The eastern island province of Catanduanes is ripe for exploration, a large, rugged, rural island with mile upon mile of majestic coastline. It has still barely felt the impact of tourism, although with eight flights a week from Manila and improvements to the main road around the island this is slowly changing. In fact surfers have known about Catanduanes for quite some time, attracted to the big waves off Puraran Beach on the wild east coast. There are also several good beaches within easy reach of the capital Boac, as well as other attractions like the immense caves in Lictin, while the undeveloped west coast offers the opportunity to blaze a trail into areas few travellers see. Most of all Catanduanes is a friendly, down-to-earth place to hang out for a few days, as long as you are willing to adjust to a slower pace of life and travel.
It isn’t all good news though. Filipinos think mostly of bad weather when they think about Catanduanes, lying as it does on the exposed eastern edge of the archipelago smack in the middle of the “typhoon highway”. Unless you are a surfer the best time to visit is from March to June, when the chances of rainfall are slight and the wind is less wicked. During the wet season (July–Nov) the island can be hit half a dozen times by typhoons, causing extensive damage to crops and homes and sometimes loss of life.Read More
The first decent beaches you reach as you head north along the east coast from Virac are around Baras, a small trading and fishing town where the only visitors are surfers who come occasionally to spend the day. It’s worth stopping to climb the hill to the radar station; it’s a 30-minute scramble to the top, but when you get there you’re rewarded with uninterrupted views of the coast and a vast area of narra trees. At the time of research the radar station, which had been derelict, was undergoing renovation and there were plans to welcome visitors.
However, for many visitors the only stop on the east coast is at beautiful PURARAN BEACH, with a break referred to as Majestic by surfers. Majestic is fickle but it’s generally thought that the best bet is from July to October, when low-pressure areas lurking out in the Pacific help kick up a swell. Of course, these areas can turn into tropical storms and typhoons that batter the coast, making surfing impossible for all but experts and the foolhardy. Prices for board hire (P150/hr shortboard, P200/hr longboard) and lessons (P150/hr) are set by the Department of Tourism, although you may find locals willing to do a deal for longer term hire.
You don’t have to be a surfer to enjoy a few days on a beach as lovely as this one.
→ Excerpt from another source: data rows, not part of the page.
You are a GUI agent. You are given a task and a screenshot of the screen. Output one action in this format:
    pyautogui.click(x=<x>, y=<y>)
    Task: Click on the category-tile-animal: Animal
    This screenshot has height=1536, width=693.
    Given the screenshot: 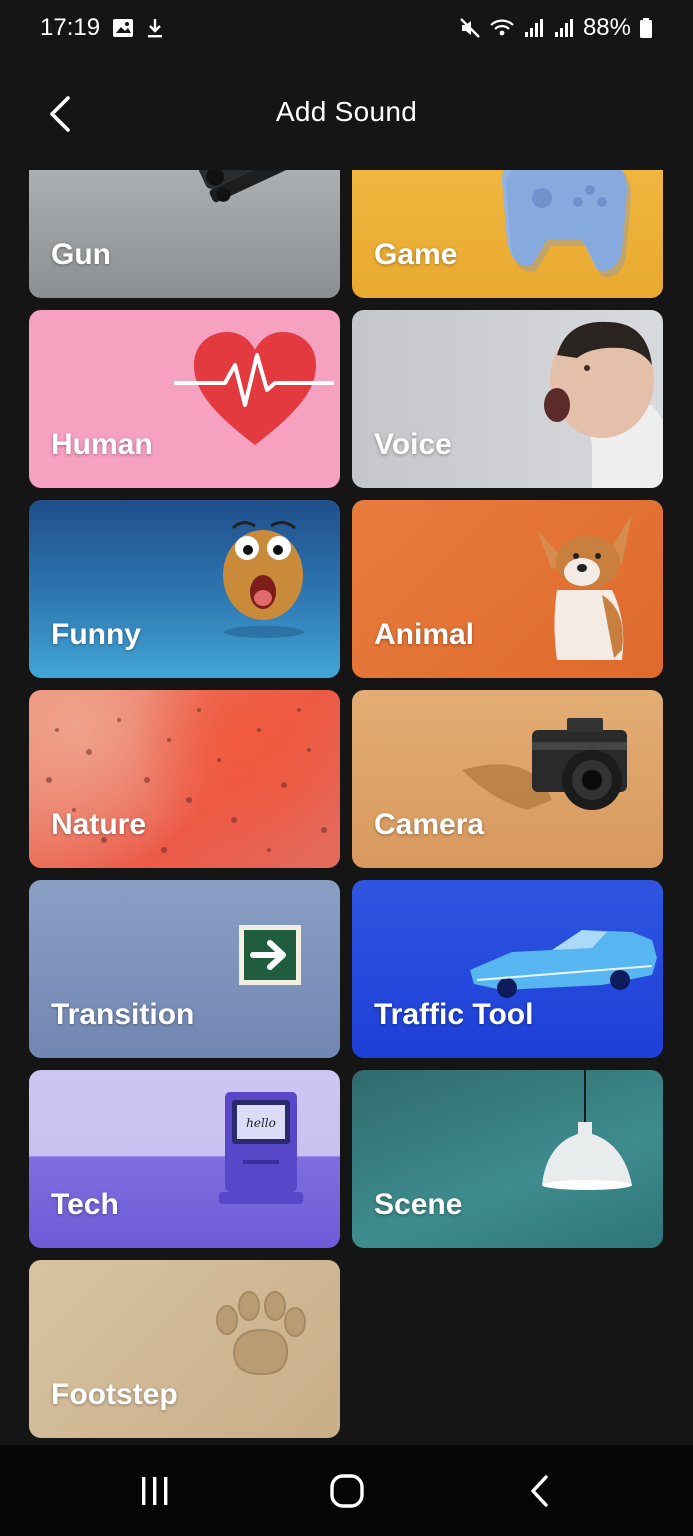 What is the action you would take?
    pyautogui.click(x=508, y=589)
There are extensive coral gardens just offshore that make for wonderful snorkelling, and swimming is safe inside the line of the reef and away from the rocks – ask for advice at your resort before heading out, as it is not unknown for swimmers to get into trouble.
Puraran is still mercifully undeveloped, with only two basic resorts on the beach as well a slightly more comfortable one (which was up for sale at the time of research) up the hill close to the main road. At Puting Baybay Resort (t0910/314-5482; P500–999) there are simple, clean cottages or concrete rooms with cold water only. Elena’s Majestic Resort (t0919/558-1460; P500–999), is another simple place with a handful of rooms and six small cottages right on the sand, each with its own rickety terrace where you can relax with a cold drink at the end of a day’s surfing. Electricity is often limited to a few hours a day and the nearest internet access is in Virac. These are very laidback resorts, and it is not unusual for visitors to end up staying for a couple of weeks.
There is only one morning jeepney (2hr; P35) direct to Puraran each day from Virac. More vehicles make the trip to Baras, from where it’s a P150 tricycle trip to the beach. When you’re ready to leave the resort owners can arrange a tricycle to Baras, or all the way to Virac for P600 if you’ve missed the last jeepney.